On June 8, Zhaojin Mining fell 5.95% in regular trading, trading at 19.0 HKD/share, with trading volume of HKD 433 million.
On the news front, Fed Chair Waller continued to deliver hawkish signals, with market-implied probability of a 25-basis-point rate hike by year-end rising to approximately 50%. The strengthening US dollar and rising Treasury yields have pushed spot gold prices down to around $4,440, raising the opportunity cost of holding non-yielding gold assets and intensifying selling pressure across the sector.
At the company level, Zhaojin Mining's core mines at its Zhaoyuan headquarters — including Xiadian Gold Mine, Dayingezhuang Gold Mine, Canzhuang Gold Mine, and Jintingling Mining — have been under full production shutdown for inspection since May 14, further weighing on the stock due to short-term output loss expectations.
Within the Gold sector, the broader group declined sharply.
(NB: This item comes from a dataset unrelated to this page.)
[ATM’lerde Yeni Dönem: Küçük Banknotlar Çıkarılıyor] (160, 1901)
Among peers, Zijin Gold International fell 9.29%, Lingbao Gold fell 7.90%, China Gold International fell 6.81%, Zijin Mining fell 4.67%, and Shandong Gold fell 3.92%.
(The above content is based on publicly available market information, generated by a program or algorithm, and is intended solely as a stock movement alert. It does not constitute investment advice or a basis for trading decisions.)